Download Creating Family Archives Book in PDF, Epub and Kindle

"Not just a gift. It's history in the making. Family history is important. Photos, videos, aged documents, and cherished papers--these are the memories that you want to save. And they need a better home than a cardboard box. Creating Family Archives is a book written by an archivist for you, your family, and friends, taking you step-by-step through the process of arranging and preserving your own family archives. It's the first book of its kind offered to the public by the Society of American Archivists. Gathering up the boxes of photos and years of video is a big job. But this fascinating and instructional book will make it easier and, in the end, much better"--

Archive Stories

Archive Stories
Title Archive Stories PDF eBook
Author Antoinette Burton
Publisher Duke University Press
Pages 409
Release 2006-01-25
Genre History
ISBN 0822387042

Download Archive Stories Book in PDF, Epub and Kindle

Despite the importance of archives to the profession of history, there is very little written about actual encounters with them—about the effect that the researcher’s race, gender, or class may have on her experience within them or about the impact that archival surveillance, architecture, or bureaucracy might have on the histories that are ultimately written.

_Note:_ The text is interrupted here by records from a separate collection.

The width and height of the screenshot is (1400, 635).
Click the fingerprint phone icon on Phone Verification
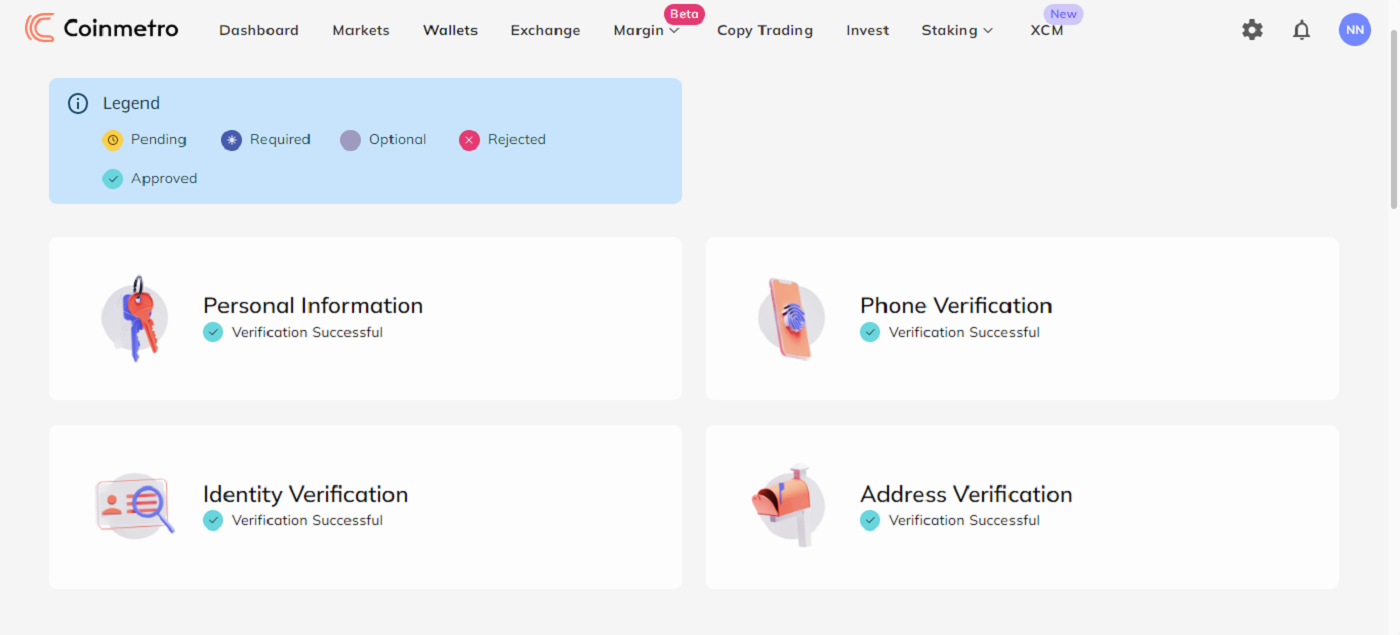coord(791,318)
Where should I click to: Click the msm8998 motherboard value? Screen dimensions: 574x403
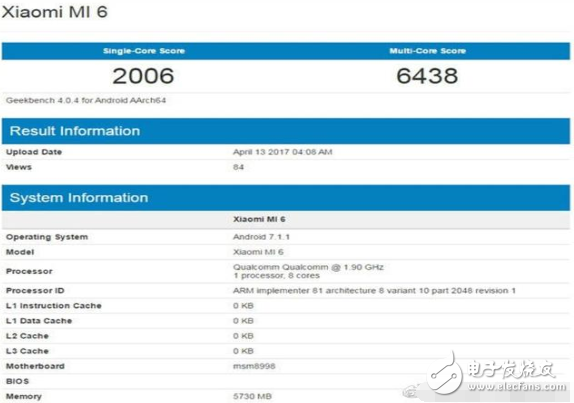pos(254,366)
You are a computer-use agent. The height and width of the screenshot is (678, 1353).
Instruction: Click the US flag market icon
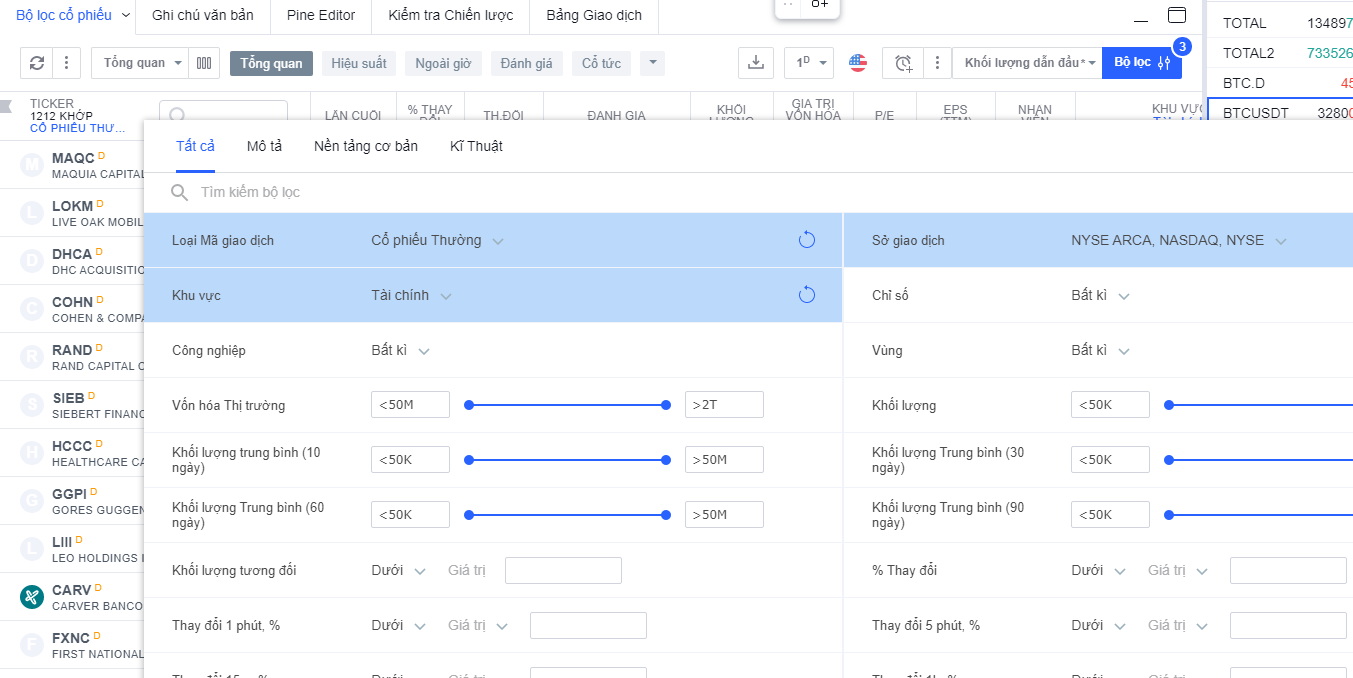pos(857,62)
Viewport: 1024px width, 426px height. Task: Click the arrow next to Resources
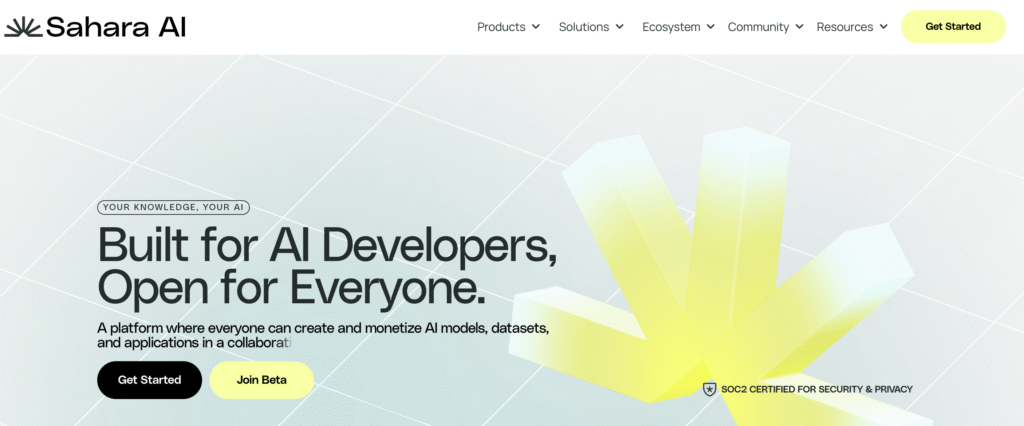(884, 27)
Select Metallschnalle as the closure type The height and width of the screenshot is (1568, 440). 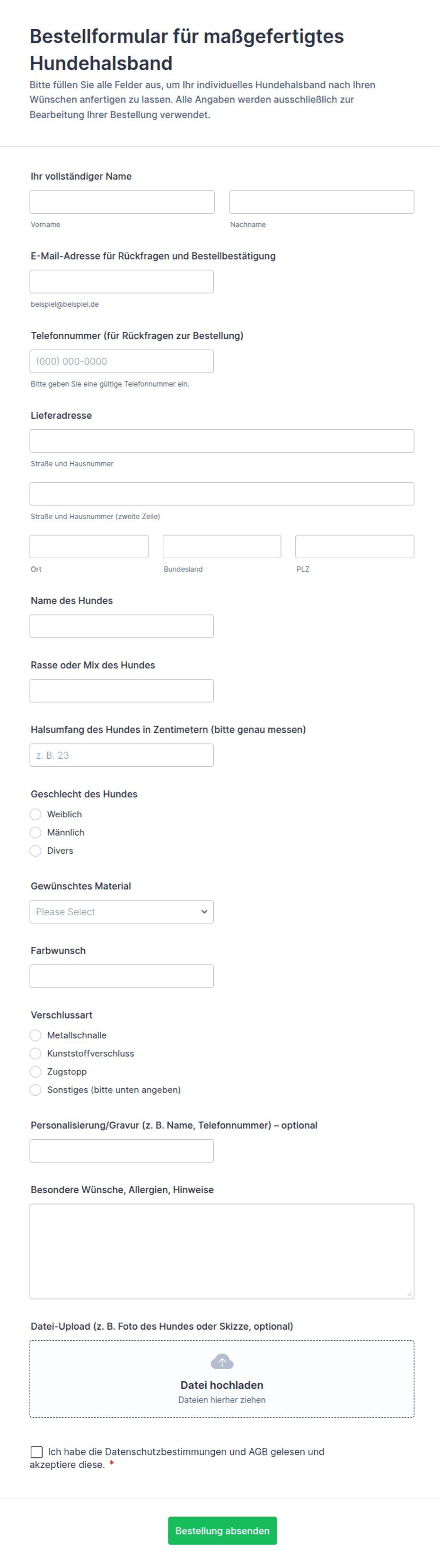pos(36,1035)
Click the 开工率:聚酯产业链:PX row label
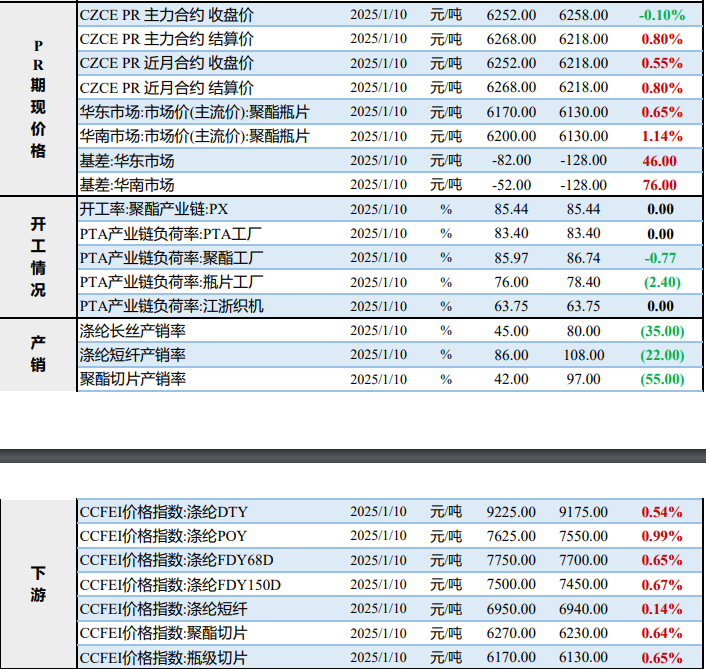 (x=154, y=210)
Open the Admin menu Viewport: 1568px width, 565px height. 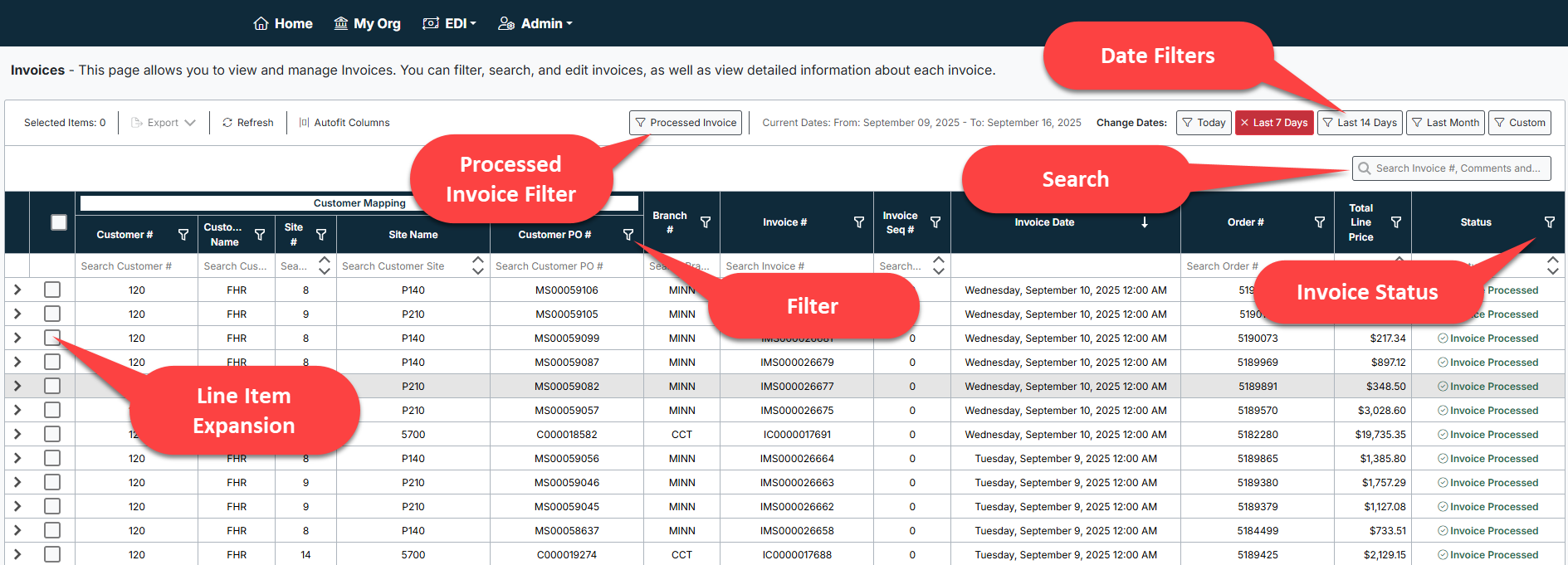tap(535, 23)
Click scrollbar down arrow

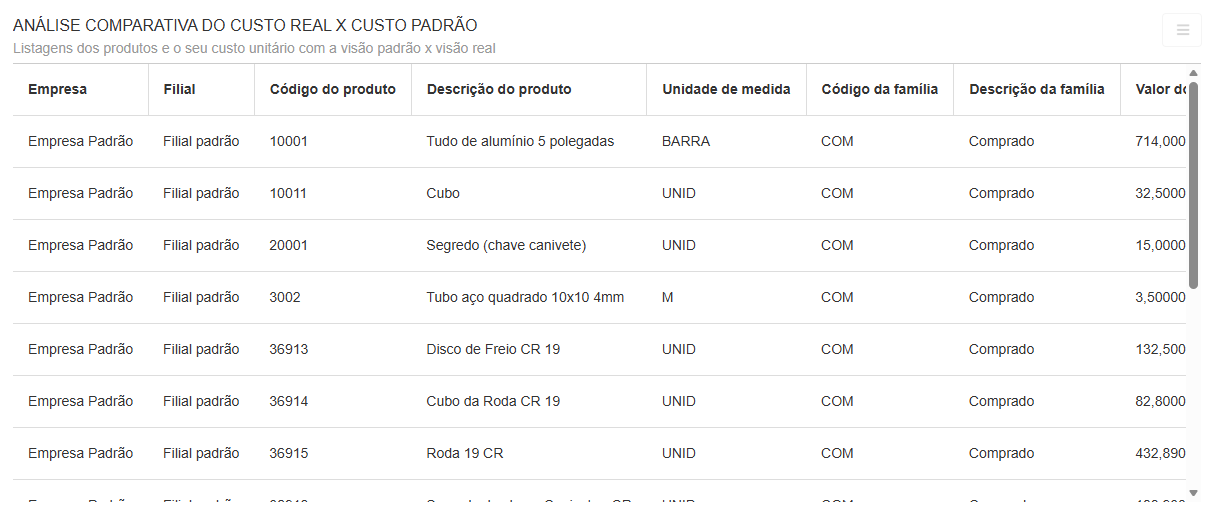tap(1193, 492)
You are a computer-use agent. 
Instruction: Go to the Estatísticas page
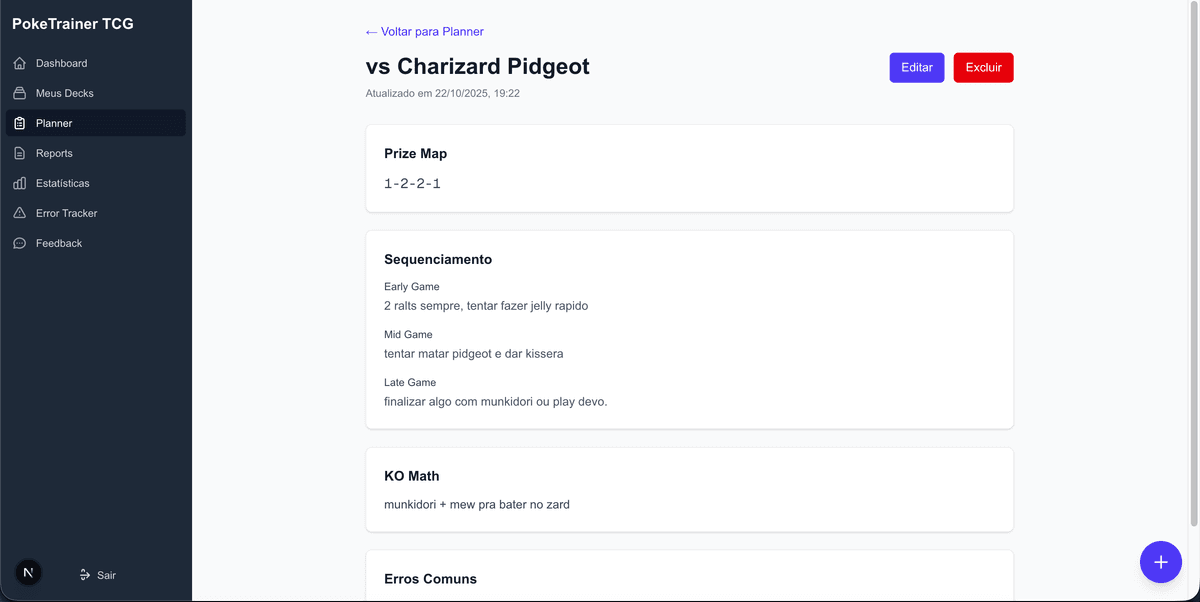[x=63, y=183]
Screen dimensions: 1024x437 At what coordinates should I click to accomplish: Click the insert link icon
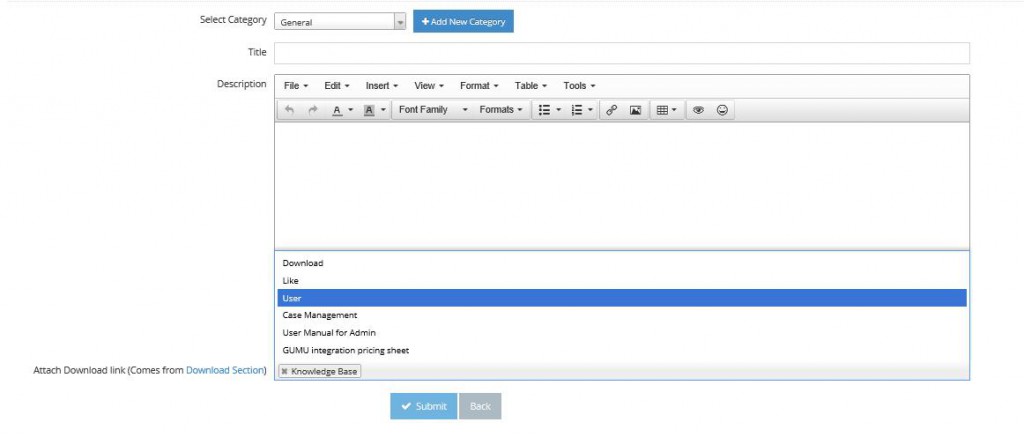[612, 110]
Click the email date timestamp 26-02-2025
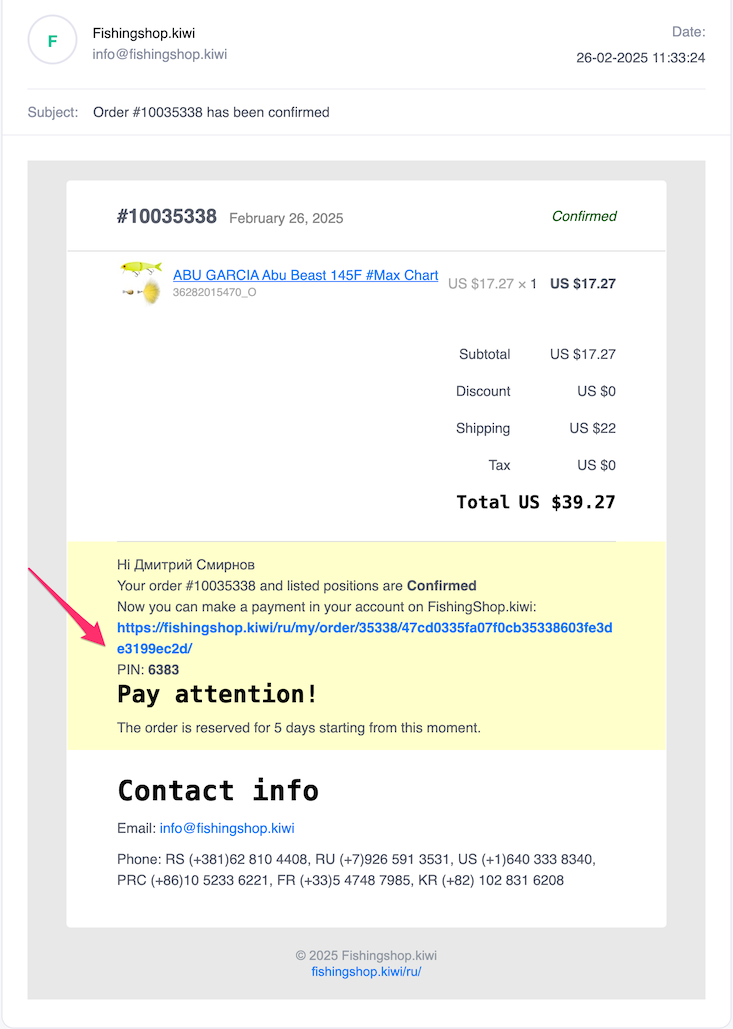This screenshot has height=1029, width=733. click(640, 58)
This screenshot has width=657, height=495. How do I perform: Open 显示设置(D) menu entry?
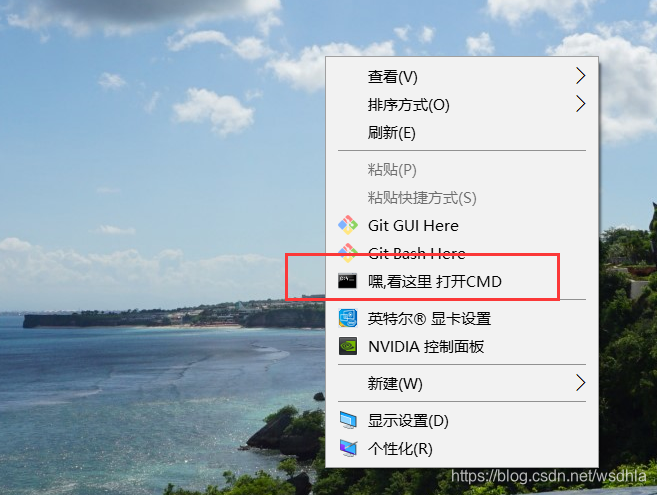pyautogui.click(x=462, y=420)
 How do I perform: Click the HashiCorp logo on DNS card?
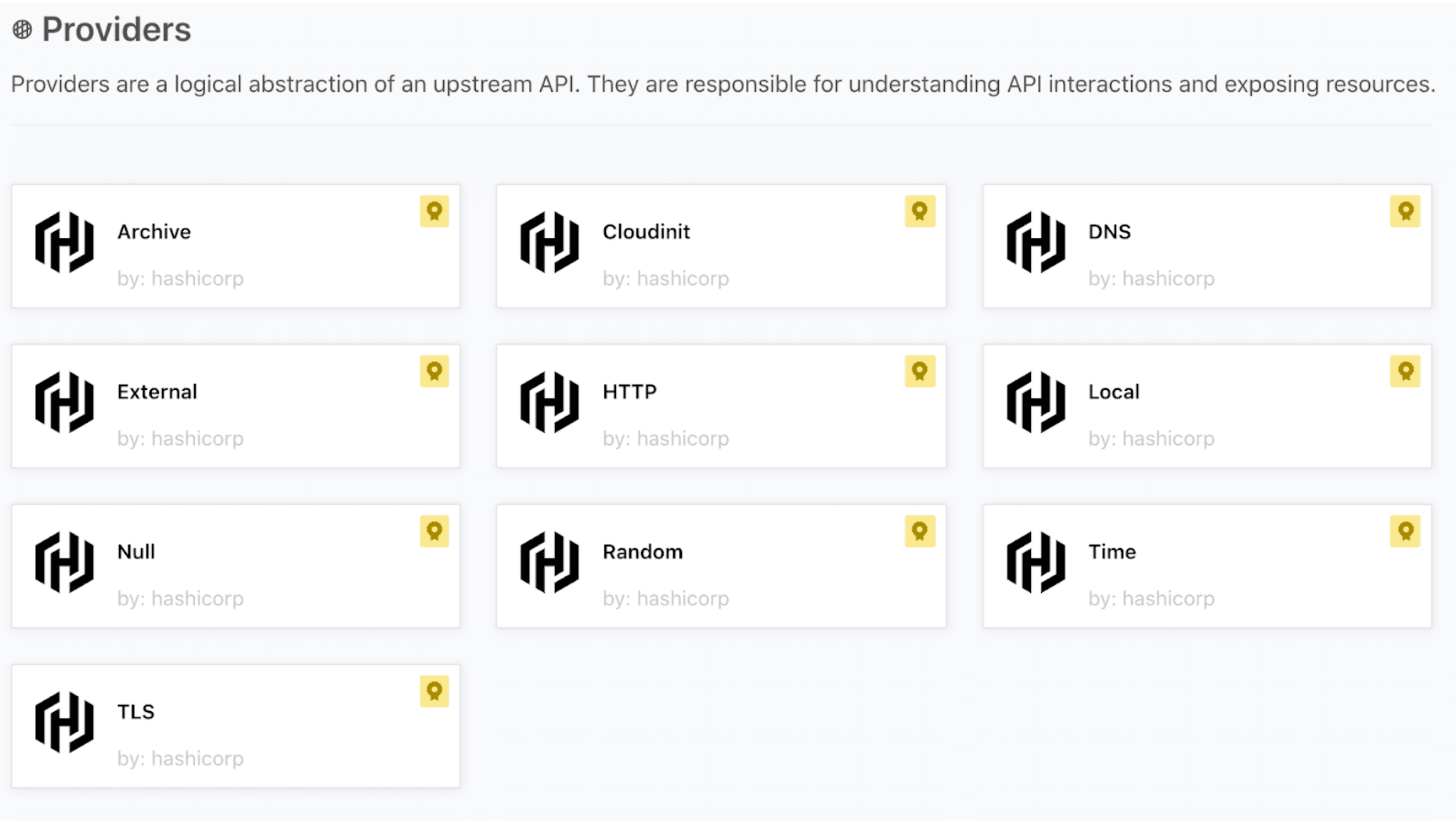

This provocative collection initiates a vital conversation about how archives around the world are constructed, policed, manipulated, and experienced. It challenges the claims to objectivity associated with the traditional archive by telling stories that illuminate its power to shape the narratives that are “found” there. Archive Stories brings together ethnographies of the archival world, most of which are written by historians. Some contributors recount their own experiences. One offers a moving reflection on how the relative wealth and prestige of Western researchers can gain them entry to collections such as Uzbekistan’s newly formed Central State Archive, which severely limits the access of Uzbek researchers. Others explore the genealogies of specific archives, from one of the most influential archival institutions in the modern West, the Archives nationales in Paris, to the significant archives of the Bakunin family in Russia, which were saved largely through the efforts of one family member. Still others explore the impact of current events on the analysis of particular archives. A contributor tells of researching the 1976 Soweto riots in the politically charged atmosphere of the early 1990s, just as apartheid in South Africa was coming to an end. A number of the essays question what counts as an archive—and what counts as history—as they consider oral histories, cyberspace, fiction, and plans for streets and buildings that were never built, for histories that never materialized. Contributors. Tony Ballantyne, Marilyn Booth, Antoinette Burton, Ann Curthoys, Peter Fritzsche, Durba Ghosh, Laura Mayhall, Jennifer S. Milligan, Kathryn J. Oberdeck, Adele Perry, Helena Pohlandt-McCormick, John Randolph, Craig Robertson, Horacio N. Roque Ramírez, Jeff Sahadeo, Reneé Sentilles

The Tchaikovsky Papers

The Tchaikovsky Papers
Title The Tchaikovsky Papers PDF eBook
Author Peter Ilich Tchaikovsky
Publisher Yale University Press
Pages 318
Release 2018-01-01
Genre Biography & Autobiography
ISBN 0300191367

Download The Tchaikovsky Papers Book in PDF, Epub and Kindle

A wealth of previously unpublished letters and personal documents drawn from the family archives of the Russian composer Pyotr Ilyich Tchaikovsky

The Whitcomb Family in America

The Whitcomb Family in America
Title The Whitcomb Family in America PDF eBook
Author Charlotte Whitcomb
Publisher
Pages 708
Release 1904
Genre
ISBN

Download The Whitcomb Family in America Book in PDF, Epub and Kindle

An African Family Archive

An African Family Archive
Title An African Family Archive PDF eBook
Author Adam Jones
Publisher Fontes Historiae Africanae
Pages 602
Release 2005-09-22
Genre Biography & Autobiography
ISBN 9780197263082

Download An African Family Archive Book in PDF, Epub and Kindle

This is a rare and detailed account of what it meant to individual Africans to be turned almost overnight into colonial subjects in the nineteenth-century. The Lawson family of Aneho, a small town on the coast of Togo, possesses a letterbook of 718 documents in English, and this is the first attempt to publish such a source in its entirety. The correspondence dates mainly from the periods 1841-77 (relating to the transition from the Atlantic slave trade to 'legitimate trade', mainly in palm oil) and 1883-85 (a period dominated by the efforts of King G. A. Lawson III to prevent Aneho and its surroundings from becoming part of a French or German colony). The volume also contains documents from the early twentieth-century, including some illuminating pieces of local historiography. The documents are framed by a comprehensive editorial apparatus.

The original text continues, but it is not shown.